§ Goal of the exercise
Please set down only the lines running from the one with "The width and" through the last line of the entries, exactly as written and without any pictures.

(Beginning of Extracted data)

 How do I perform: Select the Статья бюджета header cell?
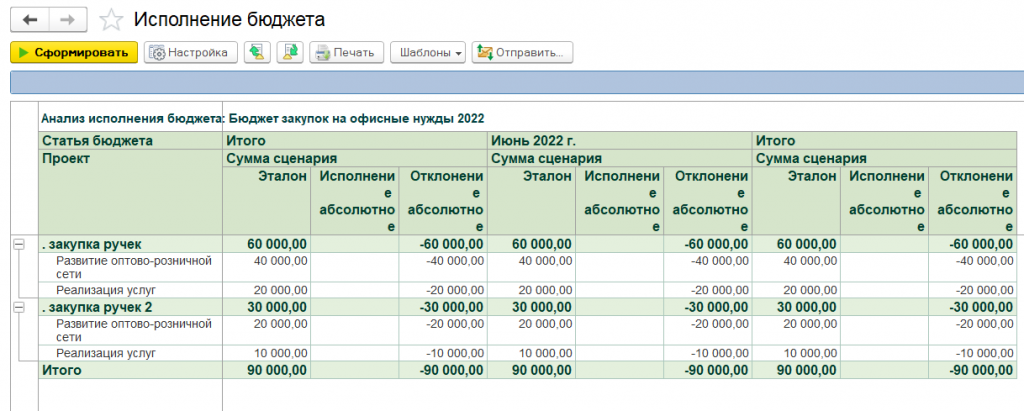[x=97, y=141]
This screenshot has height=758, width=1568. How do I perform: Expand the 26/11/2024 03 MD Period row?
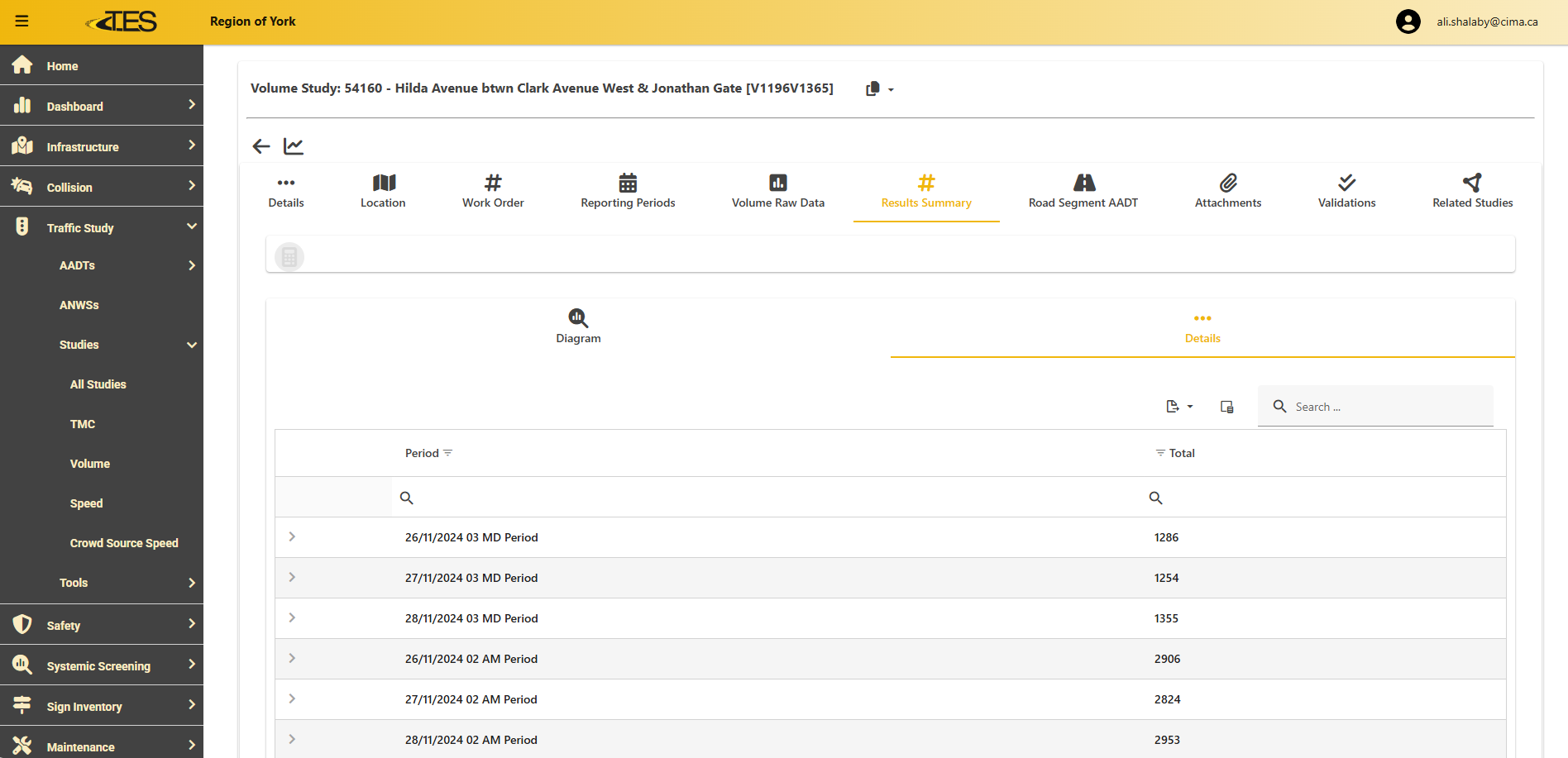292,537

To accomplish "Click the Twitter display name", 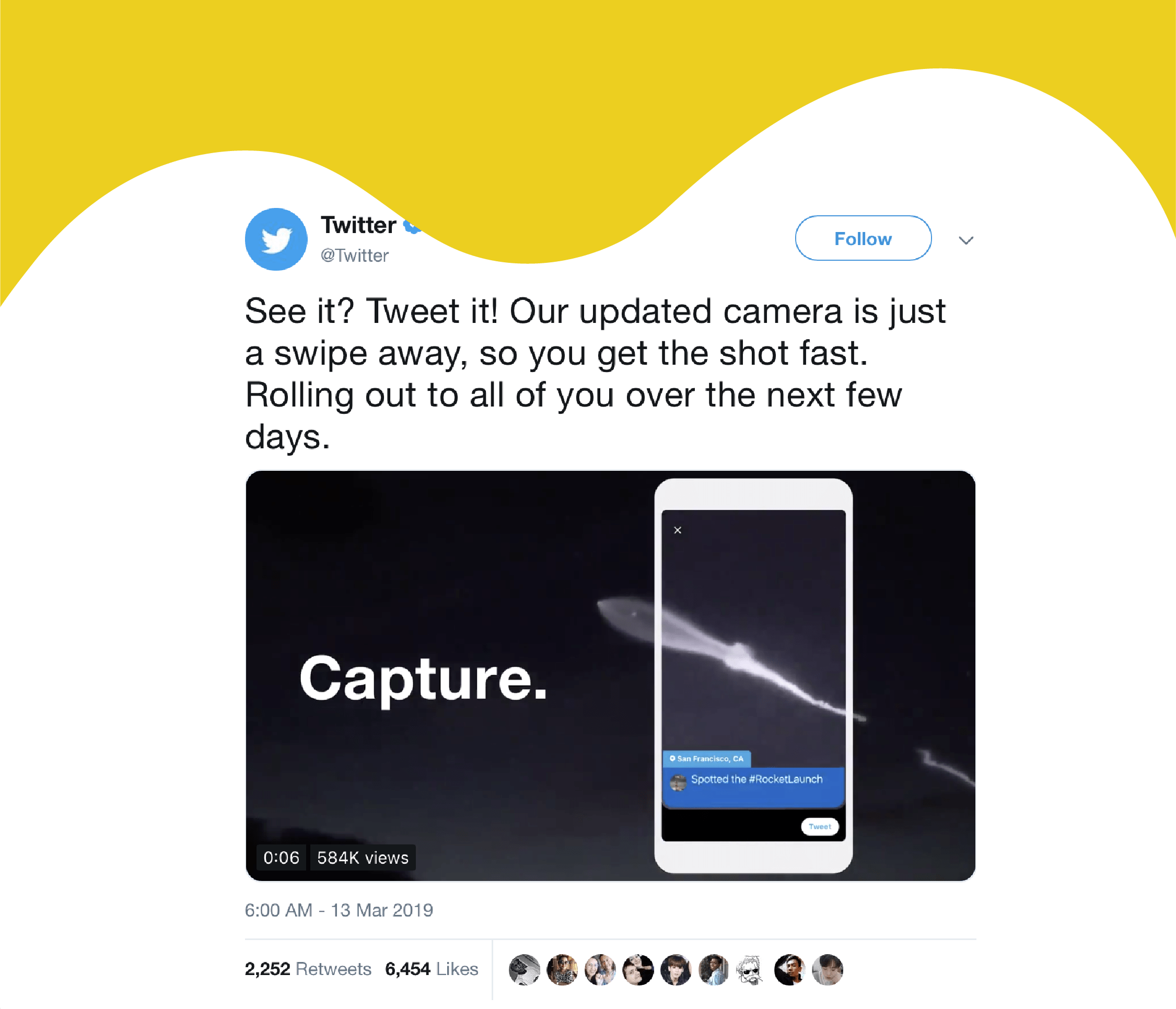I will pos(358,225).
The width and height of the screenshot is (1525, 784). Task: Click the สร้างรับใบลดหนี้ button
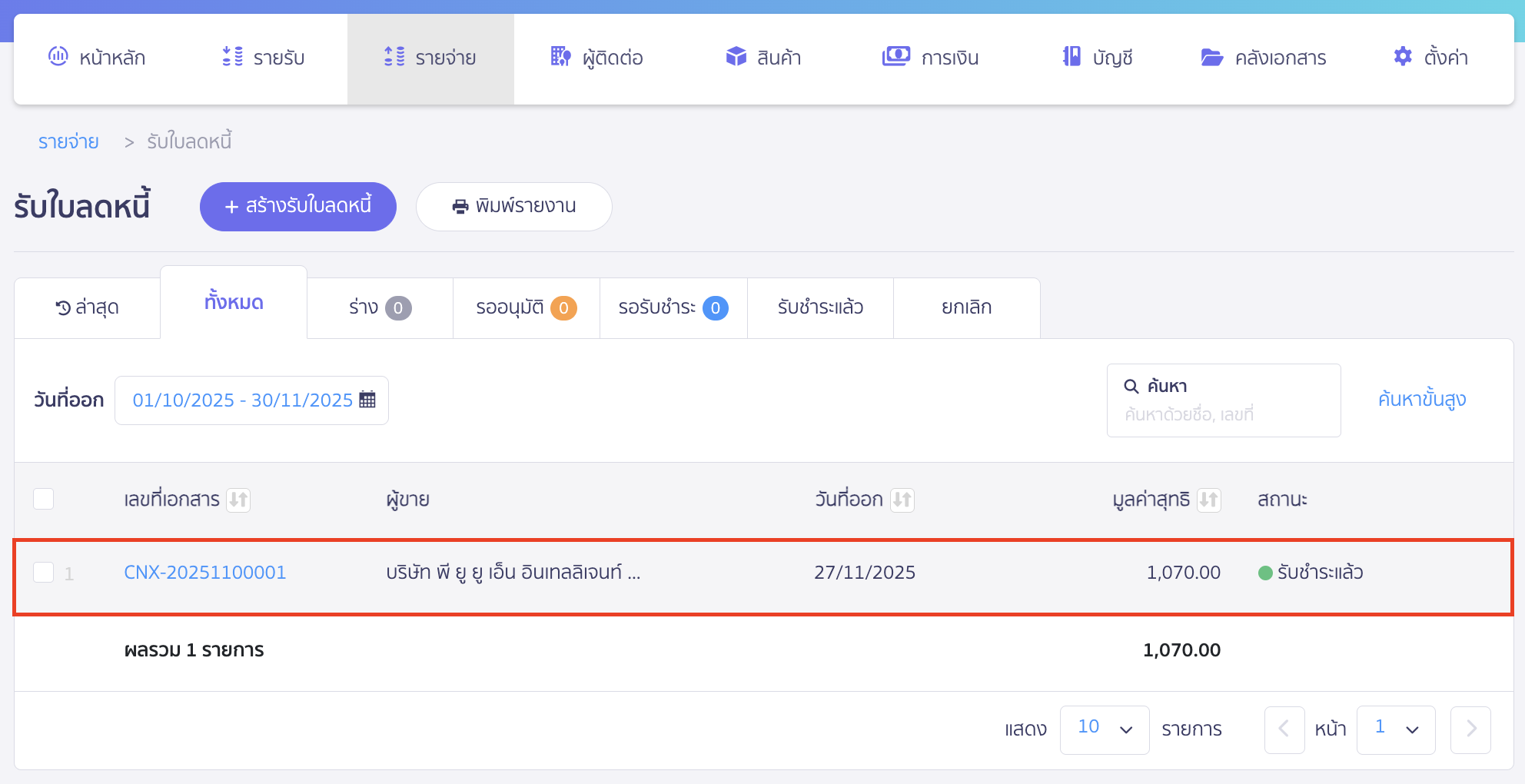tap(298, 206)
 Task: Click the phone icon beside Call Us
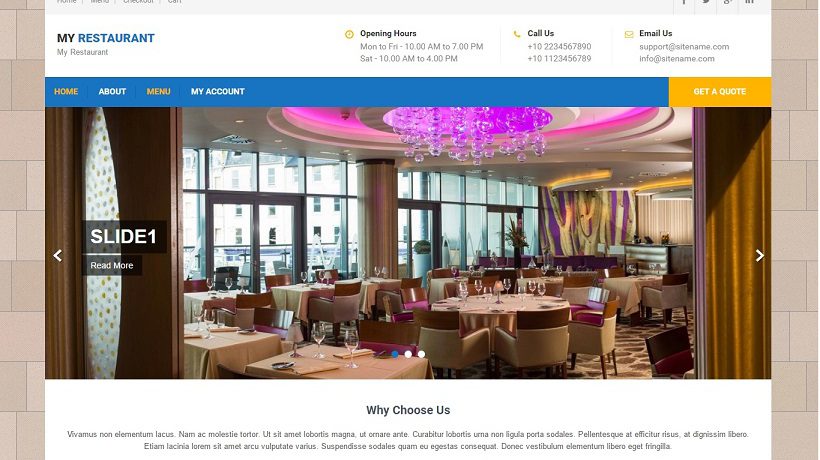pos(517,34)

(End of Extracted data)

§ Exercise output
The width and height of the screenshot is (1525, 784). Task: Click the สร้างรับใบลดหนี้ button
tap(298, 206)
 Task: Click the phone icon beside Call Us
pos(517,34)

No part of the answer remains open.